Розмари снова ищет взглядом меня. Я легонько пожимаю плечами – дескать, поступайте как знаете. Тут уже дело касается не моих, а ваших денег, так как вилла Горанова вовсе не стоит такой суммы. Розмари колеблется несколько секунд, но, когда комиссар угрожающе вскидывает молоток, она не выдерживает и снова выкрикивает:
– Триста сорок тысяч!
На сей раз колебания справа. И они длятся так долго, что сомневаться больше не приходится – моя квартирантка все же обеспечила себе разорительную покупку.
Комиссар в последний раз поднимает молоток.
– Триста сорок тысяч, дама посередине зала… Раз…
Два…
– Триста семьдесят тысяч! – неожиданно звучит голос в публике.
Однако это уже не Флорин голос, а бас какого-то мужчины. Я гляжу в его сторону и вижу человека средних лет, среднего роста, с ничем не примечательной физиономией, в обычном сером костюме, человека, каких мы ежедневно встречаем на улице, даже не замечая их, а уж о том, чтобы как-то запомнить их, и говорить не приходится.
Розмари тоже смотрит в ту сторону, и по ее бесстрастному каменному лицу я вижу, что она в бешенстве.
– Он вас выручил из беды, – бросаю я, чтобы успокоить ее. – Перестаньте, это же безумие.
– Я, конечно, перестану, – отвечает она безучастным тоном. – Но не потому, что это безумие, а потому, что я не в состоянии позволить себе пойти на такое безумие.
– Триста семьдесят тысяч, господин в глубине зала… –
снова подает голос комиссар, но тут же умолкает, так как в этот момент к нему приближаются двое мужчин и молодая женщина.
Незнакомые мужчины и комиссар вполголоса говорят о чем-то, после чего обладатель молотка снова обращает к публике свое аскетическое лицо, чтобы сообщить усталым голосом:
– Торг отменяется.
По залу проносится глухой ропот недовольства.
– Мне кажется, я вправе знать, в чем причина! – доносится бас из глубины зала.

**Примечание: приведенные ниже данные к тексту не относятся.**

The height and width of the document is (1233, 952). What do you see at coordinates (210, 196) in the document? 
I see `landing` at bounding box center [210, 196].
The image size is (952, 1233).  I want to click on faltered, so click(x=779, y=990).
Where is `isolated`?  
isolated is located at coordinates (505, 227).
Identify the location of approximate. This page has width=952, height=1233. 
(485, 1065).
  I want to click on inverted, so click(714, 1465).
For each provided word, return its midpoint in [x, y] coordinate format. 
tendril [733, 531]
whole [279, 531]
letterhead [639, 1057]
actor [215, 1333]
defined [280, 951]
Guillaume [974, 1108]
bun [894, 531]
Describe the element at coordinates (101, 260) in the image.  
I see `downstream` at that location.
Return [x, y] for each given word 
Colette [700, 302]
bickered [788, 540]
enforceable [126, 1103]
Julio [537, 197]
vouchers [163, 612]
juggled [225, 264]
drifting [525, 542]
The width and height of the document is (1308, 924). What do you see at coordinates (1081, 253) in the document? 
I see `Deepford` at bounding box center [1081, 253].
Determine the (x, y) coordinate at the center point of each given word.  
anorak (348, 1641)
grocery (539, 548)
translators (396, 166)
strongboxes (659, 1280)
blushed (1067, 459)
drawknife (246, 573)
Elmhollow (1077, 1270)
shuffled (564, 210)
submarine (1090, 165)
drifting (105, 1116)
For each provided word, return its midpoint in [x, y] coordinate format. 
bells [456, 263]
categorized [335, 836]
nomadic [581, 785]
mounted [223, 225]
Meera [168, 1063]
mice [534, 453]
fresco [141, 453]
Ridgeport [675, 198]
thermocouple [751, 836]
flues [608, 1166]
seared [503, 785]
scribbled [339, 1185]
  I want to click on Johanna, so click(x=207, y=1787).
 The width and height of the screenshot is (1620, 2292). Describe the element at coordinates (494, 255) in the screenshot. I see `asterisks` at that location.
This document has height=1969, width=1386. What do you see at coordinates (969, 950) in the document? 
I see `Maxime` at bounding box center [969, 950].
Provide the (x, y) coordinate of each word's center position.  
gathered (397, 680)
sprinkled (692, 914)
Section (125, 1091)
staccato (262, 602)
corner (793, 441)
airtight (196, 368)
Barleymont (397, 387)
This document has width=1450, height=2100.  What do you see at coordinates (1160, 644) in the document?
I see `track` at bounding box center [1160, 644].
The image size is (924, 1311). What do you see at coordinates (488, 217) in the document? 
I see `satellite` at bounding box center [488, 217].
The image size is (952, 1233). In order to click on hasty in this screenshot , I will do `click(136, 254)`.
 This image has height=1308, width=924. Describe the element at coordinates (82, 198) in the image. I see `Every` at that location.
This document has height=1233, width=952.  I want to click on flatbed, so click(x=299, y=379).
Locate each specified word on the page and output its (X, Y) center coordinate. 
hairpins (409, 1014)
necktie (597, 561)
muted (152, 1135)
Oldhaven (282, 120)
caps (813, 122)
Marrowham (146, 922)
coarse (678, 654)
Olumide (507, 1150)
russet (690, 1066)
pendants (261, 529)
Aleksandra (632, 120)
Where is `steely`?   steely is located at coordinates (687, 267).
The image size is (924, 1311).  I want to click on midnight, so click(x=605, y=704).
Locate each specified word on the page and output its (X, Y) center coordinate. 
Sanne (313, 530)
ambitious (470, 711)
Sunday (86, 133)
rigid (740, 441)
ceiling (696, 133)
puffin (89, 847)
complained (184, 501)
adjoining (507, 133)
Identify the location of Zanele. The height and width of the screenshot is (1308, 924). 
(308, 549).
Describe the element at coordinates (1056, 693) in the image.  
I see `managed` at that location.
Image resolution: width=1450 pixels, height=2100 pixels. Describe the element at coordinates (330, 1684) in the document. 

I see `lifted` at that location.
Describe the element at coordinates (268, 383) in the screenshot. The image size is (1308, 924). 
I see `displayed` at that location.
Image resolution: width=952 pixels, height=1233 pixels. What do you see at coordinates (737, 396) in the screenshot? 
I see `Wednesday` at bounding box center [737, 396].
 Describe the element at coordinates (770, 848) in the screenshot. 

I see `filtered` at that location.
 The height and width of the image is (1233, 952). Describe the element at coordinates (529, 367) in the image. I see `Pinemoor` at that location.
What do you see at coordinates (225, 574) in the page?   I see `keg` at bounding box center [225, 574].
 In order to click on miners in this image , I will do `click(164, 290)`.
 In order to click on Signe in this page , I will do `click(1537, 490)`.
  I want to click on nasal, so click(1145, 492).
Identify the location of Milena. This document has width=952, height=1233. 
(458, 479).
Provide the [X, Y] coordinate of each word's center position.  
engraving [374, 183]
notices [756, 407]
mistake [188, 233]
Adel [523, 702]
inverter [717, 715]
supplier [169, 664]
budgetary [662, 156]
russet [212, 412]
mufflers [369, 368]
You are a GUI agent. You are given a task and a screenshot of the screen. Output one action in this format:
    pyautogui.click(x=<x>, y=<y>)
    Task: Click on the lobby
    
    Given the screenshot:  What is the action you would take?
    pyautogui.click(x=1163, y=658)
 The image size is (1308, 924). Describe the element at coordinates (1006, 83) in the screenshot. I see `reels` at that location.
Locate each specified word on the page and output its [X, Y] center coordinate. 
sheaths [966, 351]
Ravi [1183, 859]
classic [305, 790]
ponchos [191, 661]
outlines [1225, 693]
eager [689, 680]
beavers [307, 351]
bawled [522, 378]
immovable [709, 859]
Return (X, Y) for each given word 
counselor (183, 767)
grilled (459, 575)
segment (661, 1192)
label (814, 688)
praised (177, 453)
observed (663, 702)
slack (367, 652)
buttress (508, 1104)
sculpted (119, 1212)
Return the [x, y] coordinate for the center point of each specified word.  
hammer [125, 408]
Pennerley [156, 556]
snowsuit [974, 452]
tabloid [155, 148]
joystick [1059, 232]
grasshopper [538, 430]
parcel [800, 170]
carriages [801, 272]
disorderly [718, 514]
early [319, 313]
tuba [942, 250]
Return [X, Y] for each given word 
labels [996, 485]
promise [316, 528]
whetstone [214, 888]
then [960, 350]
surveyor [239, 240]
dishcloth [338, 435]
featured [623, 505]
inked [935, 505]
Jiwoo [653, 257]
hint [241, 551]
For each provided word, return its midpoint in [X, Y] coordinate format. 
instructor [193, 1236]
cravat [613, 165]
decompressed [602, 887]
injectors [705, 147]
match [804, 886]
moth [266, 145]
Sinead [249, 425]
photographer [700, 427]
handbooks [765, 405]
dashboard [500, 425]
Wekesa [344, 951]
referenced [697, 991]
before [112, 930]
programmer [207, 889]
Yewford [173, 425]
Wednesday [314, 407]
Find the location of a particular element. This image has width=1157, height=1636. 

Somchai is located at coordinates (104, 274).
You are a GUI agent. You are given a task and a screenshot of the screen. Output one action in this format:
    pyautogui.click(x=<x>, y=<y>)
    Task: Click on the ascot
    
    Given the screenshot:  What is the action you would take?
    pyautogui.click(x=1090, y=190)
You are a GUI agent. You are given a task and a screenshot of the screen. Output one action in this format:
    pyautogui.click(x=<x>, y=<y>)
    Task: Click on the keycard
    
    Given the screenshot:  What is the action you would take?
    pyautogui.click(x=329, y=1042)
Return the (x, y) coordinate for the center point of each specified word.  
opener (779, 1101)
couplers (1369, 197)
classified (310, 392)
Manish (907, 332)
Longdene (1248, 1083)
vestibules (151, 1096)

– Причина не процедурного характера, – сухо объясняет комиссар. – Вилла продаже не подлежит, поскольку у покойного есть законная наследница.
По залу снова прокатывается ропот, на сей раз ропот удивления.
– Это наилучший исход, – безразлично говорю я своей квартирантке. – По крайней мере не придется сожалеть, что кто-то вас перещеголял.